Qui pourrait
rester insensible à cette commune aux senteurs provençales
et au bleu de la Côte d'Azur, rassemblant tant de richesses,
héritées à la fois d'une histoire unique et d'une géomorphologie
atypique.
La commune
hyèroise est la plus méridionale de la PACA, avec 43.7° de
latitude Nord et 3°48 de longitude est, elle a une superficie
plus que suffisante de 13328 Ha (55ème commune de France)
dans un site exceptionnel, en contrefort de la plaine alluviale
du Roubaud et du Gapeau, entre d'un côté le massif cristallin
des Maures, faillé avec son extrémité, les Maurettes à l'est,
et de l'autre le massif calcaire du Mont des oiseaux à l'ouest
.

Hyères
offre une diversité de paysages uniques, allant du double
tombolo de Giens, aux salins naturellement conservés, aux
îles de Port Cros, Porquerolles et du Levant, si bien que
d'illustres hôtes y ont transcrit leurs sentiments : " Heureux,
je ne l'ai été qu'une fois ce fut à Hyères (...)" Stevenson,
et que Stephen Liégeard, quoi qu'on en dise s'est écrié "

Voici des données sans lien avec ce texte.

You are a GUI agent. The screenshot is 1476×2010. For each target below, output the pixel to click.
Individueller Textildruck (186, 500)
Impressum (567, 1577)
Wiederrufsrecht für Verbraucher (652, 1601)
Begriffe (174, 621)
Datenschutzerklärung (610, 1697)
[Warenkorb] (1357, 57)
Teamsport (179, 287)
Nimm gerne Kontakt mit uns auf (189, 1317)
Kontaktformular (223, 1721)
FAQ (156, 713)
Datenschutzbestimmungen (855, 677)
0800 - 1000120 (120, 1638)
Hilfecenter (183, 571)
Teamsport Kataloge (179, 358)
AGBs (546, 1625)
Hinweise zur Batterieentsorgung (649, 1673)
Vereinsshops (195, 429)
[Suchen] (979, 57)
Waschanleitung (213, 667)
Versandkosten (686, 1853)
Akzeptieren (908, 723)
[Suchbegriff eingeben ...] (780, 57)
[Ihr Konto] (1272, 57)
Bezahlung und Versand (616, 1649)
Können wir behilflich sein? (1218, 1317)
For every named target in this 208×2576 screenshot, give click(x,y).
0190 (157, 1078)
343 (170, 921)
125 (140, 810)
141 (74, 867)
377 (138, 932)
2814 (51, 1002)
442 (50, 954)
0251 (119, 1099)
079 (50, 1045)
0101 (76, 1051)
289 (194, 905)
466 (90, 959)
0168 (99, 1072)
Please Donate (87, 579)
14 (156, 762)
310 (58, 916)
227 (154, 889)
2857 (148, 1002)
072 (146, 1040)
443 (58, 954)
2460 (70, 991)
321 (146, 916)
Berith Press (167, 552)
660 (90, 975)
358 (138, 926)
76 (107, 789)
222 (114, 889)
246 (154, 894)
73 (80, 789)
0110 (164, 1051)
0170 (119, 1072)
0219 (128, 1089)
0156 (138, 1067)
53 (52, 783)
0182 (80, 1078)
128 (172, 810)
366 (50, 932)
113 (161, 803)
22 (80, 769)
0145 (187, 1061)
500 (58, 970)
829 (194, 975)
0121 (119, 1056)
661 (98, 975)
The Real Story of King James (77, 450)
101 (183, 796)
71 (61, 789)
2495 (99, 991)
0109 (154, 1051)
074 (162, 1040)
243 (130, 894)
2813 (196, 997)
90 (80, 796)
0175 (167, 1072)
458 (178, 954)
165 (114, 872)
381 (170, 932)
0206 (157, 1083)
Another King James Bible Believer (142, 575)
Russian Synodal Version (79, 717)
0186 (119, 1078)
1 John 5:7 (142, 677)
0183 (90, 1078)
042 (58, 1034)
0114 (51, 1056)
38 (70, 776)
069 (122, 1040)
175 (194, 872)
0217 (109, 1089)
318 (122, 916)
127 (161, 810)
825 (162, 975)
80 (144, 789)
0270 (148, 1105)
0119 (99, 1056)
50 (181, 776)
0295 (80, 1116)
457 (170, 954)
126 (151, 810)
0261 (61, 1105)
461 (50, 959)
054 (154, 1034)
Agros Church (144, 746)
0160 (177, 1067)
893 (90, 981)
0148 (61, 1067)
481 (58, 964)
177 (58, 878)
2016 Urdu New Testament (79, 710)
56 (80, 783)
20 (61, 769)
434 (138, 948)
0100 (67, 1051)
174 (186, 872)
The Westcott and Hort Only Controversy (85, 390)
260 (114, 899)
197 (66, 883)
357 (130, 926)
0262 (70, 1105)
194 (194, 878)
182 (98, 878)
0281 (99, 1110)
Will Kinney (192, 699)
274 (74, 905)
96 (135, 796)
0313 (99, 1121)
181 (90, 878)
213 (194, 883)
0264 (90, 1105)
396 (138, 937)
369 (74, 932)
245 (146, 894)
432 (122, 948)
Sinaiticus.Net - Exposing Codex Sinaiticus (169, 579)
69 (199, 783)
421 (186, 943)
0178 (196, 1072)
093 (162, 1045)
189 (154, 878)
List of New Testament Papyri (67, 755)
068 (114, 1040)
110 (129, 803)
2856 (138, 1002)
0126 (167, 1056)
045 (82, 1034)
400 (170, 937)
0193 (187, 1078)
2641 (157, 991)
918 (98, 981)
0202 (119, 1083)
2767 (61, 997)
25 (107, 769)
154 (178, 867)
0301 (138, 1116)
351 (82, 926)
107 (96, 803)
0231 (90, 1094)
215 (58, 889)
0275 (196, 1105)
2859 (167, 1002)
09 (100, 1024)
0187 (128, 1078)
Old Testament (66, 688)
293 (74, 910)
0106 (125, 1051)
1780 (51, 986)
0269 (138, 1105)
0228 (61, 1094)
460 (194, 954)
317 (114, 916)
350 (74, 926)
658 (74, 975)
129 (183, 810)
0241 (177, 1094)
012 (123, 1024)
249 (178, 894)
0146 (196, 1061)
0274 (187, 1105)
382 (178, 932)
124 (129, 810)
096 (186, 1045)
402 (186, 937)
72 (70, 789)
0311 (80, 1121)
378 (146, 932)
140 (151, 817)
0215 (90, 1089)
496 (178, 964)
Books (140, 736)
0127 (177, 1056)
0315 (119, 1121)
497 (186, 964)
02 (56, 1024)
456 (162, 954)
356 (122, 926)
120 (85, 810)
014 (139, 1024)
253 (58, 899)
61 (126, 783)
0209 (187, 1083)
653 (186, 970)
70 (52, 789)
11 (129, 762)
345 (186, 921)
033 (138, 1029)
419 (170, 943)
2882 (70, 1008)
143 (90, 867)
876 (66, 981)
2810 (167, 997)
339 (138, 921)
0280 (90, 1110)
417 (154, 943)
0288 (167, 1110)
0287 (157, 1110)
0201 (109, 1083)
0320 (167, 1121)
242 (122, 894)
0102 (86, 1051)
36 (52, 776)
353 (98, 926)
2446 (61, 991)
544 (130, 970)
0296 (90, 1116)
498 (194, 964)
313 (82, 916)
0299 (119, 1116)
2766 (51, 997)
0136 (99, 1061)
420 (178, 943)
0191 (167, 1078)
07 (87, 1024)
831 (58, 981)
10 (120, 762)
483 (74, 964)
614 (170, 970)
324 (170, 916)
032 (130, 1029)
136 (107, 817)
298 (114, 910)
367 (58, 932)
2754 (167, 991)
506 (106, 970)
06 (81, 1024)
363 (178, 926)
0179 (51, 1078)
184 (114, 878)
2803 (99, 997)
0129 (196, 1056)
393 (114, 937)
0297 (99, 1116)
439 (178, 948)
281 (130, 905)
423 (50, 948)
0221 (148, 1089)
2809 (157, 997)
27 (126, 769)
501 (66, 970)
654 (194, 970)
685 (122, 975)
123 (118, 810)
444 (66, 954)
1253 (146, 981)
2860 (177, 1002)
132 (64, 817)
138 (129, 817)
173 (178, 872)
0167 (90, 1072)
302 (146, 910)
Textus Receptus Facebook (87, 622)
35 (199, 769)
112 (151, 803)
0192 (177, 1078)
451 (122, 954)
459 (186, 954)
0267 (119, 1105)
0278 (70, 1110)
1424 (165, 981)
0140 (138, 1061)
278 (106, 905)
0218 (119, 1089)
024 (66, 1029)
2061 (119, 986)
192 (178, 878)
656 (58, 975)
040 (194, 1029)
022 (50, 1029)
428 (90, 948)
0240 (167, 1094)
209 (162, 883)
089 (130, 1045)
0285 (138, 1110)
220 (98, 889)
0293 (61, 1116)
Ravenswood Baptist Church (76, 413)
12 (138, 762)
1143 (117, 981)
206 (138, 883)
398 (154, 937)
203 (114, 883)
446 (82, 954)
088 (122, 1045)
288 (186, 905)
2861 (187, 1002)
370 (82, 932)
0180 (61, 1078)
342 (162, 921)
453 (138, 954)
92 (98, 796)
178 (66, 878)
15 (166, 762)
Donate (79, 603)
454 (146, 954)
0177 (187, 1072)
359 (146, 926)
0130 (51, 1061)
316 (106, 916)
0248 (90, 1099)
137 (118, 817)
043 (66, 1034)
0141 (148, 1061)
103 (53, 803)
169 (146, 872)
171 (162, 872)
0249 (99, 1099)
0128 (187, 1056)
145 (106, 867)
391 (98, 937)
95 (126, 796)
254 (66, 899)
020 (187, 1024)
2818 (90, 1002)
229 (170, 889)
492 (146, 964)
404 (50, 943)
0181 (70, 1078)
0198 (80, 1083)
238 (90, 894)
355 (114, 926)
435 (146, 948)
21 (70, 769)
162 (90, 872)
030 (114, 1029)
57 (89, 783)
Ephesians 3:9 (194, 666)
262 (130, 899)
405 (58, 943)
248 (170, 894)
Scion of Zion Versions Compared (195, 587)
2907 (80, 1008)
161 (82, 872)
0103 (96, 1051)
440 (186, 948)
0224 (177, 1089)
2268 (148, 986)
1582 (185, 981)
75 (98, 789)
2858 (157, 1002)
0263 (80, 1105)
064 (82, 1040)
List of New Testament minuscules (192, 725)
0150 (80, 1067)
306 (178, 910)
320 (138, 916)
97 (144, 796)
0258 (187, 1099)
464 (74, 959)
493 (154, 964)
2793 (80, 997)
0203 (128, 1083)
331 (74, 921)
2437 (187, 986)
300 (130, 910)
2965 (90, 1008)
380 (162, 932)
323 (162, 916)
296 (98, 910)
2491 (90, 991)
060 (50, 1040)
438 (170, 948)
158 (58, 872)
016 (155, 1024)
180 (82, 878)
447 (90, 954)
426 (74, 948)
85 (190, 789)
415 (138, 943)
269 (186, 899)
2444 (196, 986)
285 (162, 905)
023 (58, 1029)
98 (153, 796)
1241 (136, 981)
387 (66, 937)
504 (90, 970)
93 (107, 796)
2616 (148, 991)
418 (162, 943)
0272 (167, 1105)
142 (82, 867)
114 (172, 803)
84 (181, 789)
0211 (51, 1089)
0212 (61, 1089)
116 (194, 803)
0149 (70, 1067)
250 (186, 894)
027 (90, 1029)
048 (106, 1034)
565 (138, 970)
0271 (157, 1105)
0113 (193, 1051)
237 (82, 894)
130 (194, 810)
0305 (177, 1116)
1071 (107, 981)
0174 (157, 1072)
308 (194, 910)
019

côte d'azur " en visitant notre mirifique commune varoise.
La commune
est également qualifiée de " jardin d'hiver de la France "
pour son climat hivernal doux, son ensoleillement de quelques
300 jours par an, qui a favorisé une agriculture et une horticulture
performante, ainsi qu'un tourisme aristocratique au XIXème.

Notre commune
hyèroise concentre en son sein des paysages aussi bien ruraux
que très urbanisés. Une urbanisation d'Hyères prédite par
un grand géographe Elisée RECLUS, qui fin XIXème évoquait
: " la nécessaire éclosion et le radieux épanouissement, avant
qu'un demi-siècle ne s'écoule, de la grande cité d'Hyères-sur-mer
(...)"
La ville
avec son centre médiéval, éloigné d'environ cinq kilomètres
du rivage est la conséquence directe des périodes historiques
troublées des siècles précédents, ainsi que d'un cadre marécageux
dont l'homme s'est affranchi, il y a moins d'un siècle. Elle
a connu une croissance est/ouest différente d'autres villes
côtières, telles que Cannes, Antibes, St Raphaël.